Für jeden Emsländer eine Blume

„Gemeinsam gewachsen“ ist die Kreisjugendfeuerwehr Emsland in den vergangenen 40 Jahren. Aus Anlass des Jubiläumsjahrs werden kreisweit Wildblumenwiesen wie hier in Beesten eingesät. (Foto: Jugendfeuerwehr Beesten)
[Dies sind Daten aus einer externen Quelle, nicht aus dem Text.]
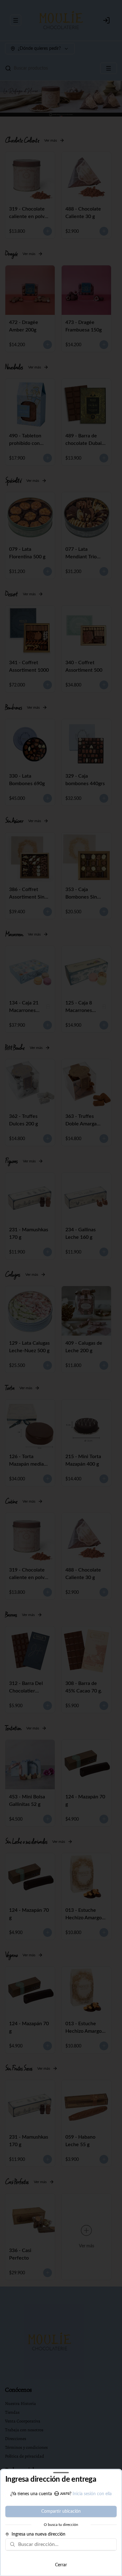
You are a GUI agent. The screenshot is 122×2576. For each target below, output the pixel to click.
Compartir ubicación (61, 2511)
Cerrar (61, 2565)
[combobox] (65, 2544)
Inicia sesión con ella (92, 2494)
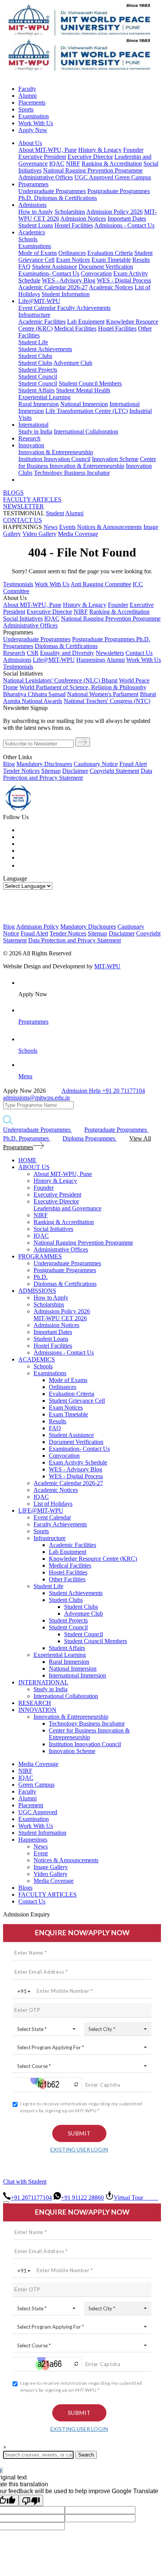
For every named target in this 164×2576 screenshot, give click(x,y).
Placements (31, 102)
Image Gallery (51, 1867)
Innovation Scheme (115, 459)
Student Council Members (90, 383)
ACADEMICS (36, 1359)
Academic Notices (111, 287)
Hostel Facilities (74, 225)
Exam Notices (73, 259)
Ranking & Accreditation (112, 163)
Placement (30, 1805)
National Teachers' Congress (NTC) (107, 701)
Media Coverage (78, 534)
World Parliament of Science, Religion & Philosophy (82, 687)
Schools (27, 239)
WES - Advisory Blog (68, 280)
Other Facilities (67, 1579)
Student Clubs (35, 356)
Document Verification (106, 266)
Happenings (32, 1839)
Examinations (34, 246)
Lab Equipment (86, 321)
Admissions (32, 205)
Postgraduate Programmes (118, 191)
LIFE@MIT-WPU (40, 1510)
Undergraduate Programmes (52, 191)
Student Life (33, 342)
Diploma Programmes (90, 1138)
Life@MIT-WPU (39, 301)
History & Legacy (100, 150)
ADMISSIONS (37, 1290)
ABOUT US (34, 1167)
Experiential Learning (44, 397)
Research (29, 438)
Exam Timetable (111, 259)
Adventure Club (72, 363)
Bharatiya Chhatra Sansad (34, 694)
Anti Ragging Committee (101, 584)
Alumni (27, 95)
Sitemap (51, 771)
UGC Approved (94, 177)
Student (55, 513)
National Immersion (84, 404)
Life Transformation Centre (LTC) (86, 411)
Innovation (31, 445)
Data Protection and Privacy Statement (77, 774)
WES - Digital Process (124, 280)
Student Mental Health (83, 390)
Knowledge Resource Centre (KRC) (93, 1558)
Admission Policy (37, 926)
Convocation (96, 273)
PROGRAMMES (40, 1256)
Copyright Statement (114, 771)
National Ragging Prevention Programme (93, 170)
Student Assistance (54, 266)
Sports (26, 109)
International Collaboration (86, 431)
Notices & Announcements (109, 527)
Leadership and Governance (67, 1208)
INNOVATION (37, 1710)
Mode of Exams (37, 253)
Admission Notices (83, 218)
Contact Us (31, 1901)
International (33, 424)
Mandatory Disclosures (44, 764)
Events (67, 527)
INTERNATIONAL (43, 1682)
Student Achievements (45, 349)
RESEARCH (34, 1703)
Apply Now (32, 130)
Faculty (27, 88)
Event (41, 1853)
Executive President (42, 156)
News (50, 527)
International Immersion (77, 1675)
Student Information (66, 294)
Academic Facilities (42, 321)
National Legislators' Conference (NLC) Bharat (60, 680)
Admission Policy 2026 (114, 211)
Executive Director (90, 156)
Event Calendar (37, 308)
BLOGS (13, 492)
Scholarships (70, 211)
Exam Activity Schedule (78, 1462)
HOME (27, 1160)
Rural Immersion (38, 404)
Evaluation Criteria (110, 253)
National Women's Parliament (102, 694)
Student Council (37, 376)
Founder (133, 150)
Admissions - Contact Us (124, 225)
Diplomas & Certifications (65, 198)
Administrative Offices (45, 177)
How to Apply (35, 211)
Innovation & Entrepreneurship (55, 452)
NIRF (73, 163)
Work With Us (35, 123)
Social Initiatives (23, 618)
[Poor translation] (31, 2500)
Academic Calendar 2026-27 (53, 287)
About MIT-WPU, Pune (47, 150)
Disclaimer (75, 771)
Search (86, 2455)
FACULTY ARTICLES (32, 499)
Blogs (25, 1887)
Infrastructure (34, 314)
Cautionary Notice (96, 764)
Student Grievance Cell (77, 1400)
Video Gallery (39, 534)
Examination (33, 116)
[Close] (6, 2202)
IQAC (56, 163)
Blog (9, 764)
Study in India (35, 431)
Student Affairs (36, 390)
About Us (30, 143)
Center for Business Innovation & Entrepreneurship (87, 462)
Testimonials (18, 584)
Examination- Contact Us (48, 273)
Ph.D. (26, 198)
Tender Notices (21, 771)
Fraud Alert (133, 764)
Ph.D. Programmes (26, 1138)
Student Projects (37, 369)
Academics (31, 232)
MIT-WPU (107, 966)
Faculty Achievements (84, 308)
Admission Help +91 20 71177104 (103, 1090)
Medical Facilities (75, 328)
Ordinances (72, 253)
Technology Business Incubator (72, 472)
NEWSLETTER (23, 506)
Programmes (33, 184)
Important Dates (127, 218)
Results (141, 259)
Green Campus (133, 177)
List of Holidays (53, 1503)
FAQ (24, 266)
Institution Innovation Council (54, 459)
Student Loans (35, 225)
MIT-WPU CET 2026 (60, 1318)
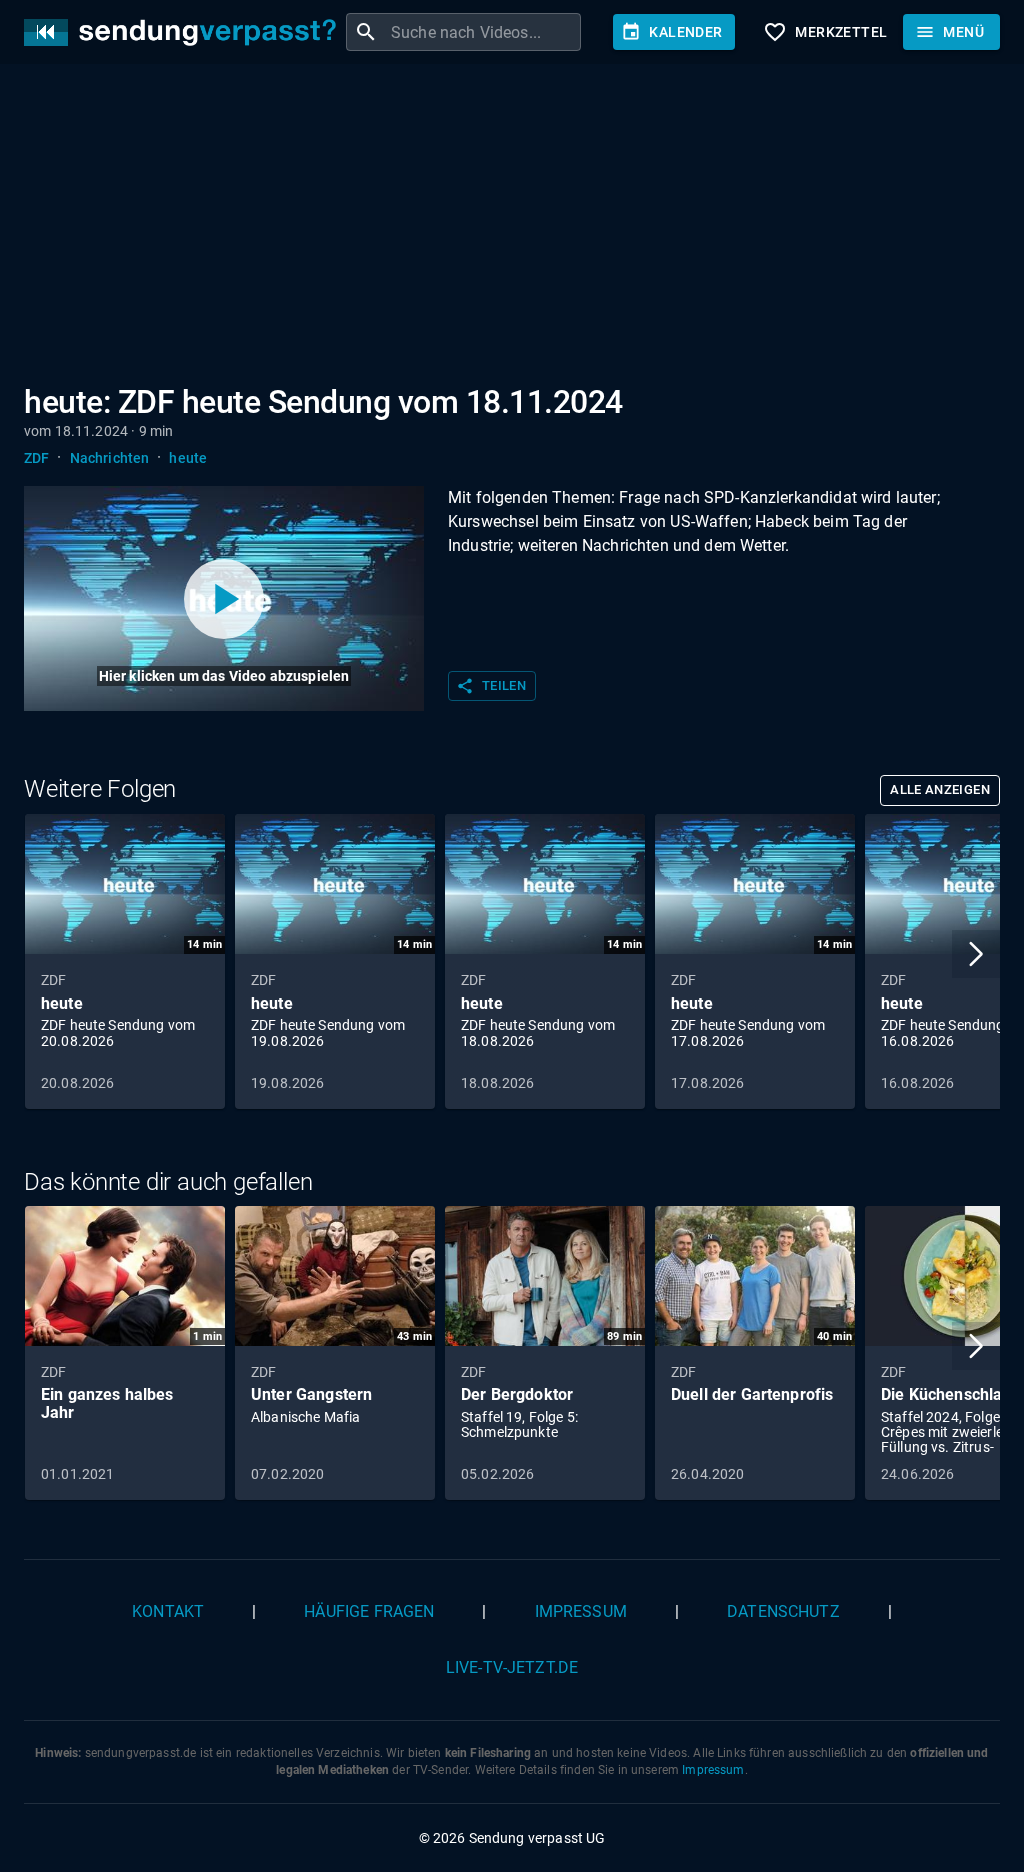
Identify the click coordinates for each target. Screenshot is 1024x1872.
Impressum (581, 1611)
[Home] (185, 32)
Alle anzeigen (940, 789)
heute (188, 458)
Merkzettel (825, 32)
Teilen (491, 686)
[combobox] (483, 32)
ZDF (36, 458)
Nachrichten (110, 458)
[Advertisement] (512, 228)
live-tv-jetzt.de (512, 1667)
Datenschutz (783, 1611)
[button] (976, 954)
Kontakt (168, 1611)
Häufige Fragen (369, 1611)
Naturschutzstiftung und Kreisjugendfeuerwehr säen Wiesen aus – Auftakt des Jubiläumsjahrs

- Anfang: Hier könnte Ihre Werbung stehen. - Ende

Beesten. „Das Emsland blüht auf – Für jeden Emsländer eine Blume“ – das ist der Titel des Projekts, zu dem sich die Naturschutzstiftung Landkreis Emsland und die Jugendfeuerwehr Emsland zusammengeschlossen haben. Mit dem Projekt, das dem Verlust der Artenvielfalt entgegenwirken soll, feiert die Jugendfeuerwehr im Emsland ihr 40-jähriges Bestehen. Sie hat sich vorgenommen, in ihrem Jubiläumsjahr Natur und Umwelt nachhaltig zu schützen. Die erste Wildblumenwiese wurde nun auf einer von der Gemeinde Beesten (Samtgemeinde Freren) bereitgestellten Fläche eingesät; weitere sollen folgen.

Beim Auftakt mit dabei waren Dezernent Marc-André Burgdorf, Bernhard van der Ahe, 1. Vorsitzender der Naturschutzstiftung, Klaus Smit, Kreisjugendfeuerwehrwart Landkreis Emsland, Holger Dyckhoff, Kreisbrandmeister Landkreis Emsland, Vertreter der Samtgemeinde Freren und der Jugendfeuerwehr Beesten sowie Werner Achteresch, Ortsbürgermeister von Beesten.

„Wir als Kreis-Jugendfeuerwehr Emsland haben uns dem Jahresmotto ,40 Jahre Kreisjugendfeuerwehr Emsland – gemeinsam gewachsen´ entsprechend das Thema Umwelt und Naturschutz auf die Fahnen geschrieben. Denn Jugendfeuerwehr ist mehr, als Schläuche zu rollen und mit roten Autos durch die Gegend zu fahren. Sie hilft, wo Hilfe notwendig ist. In diesem Fall gilt: Nicht Feuer löschen, sondern Blumen säen“, sagte Smit.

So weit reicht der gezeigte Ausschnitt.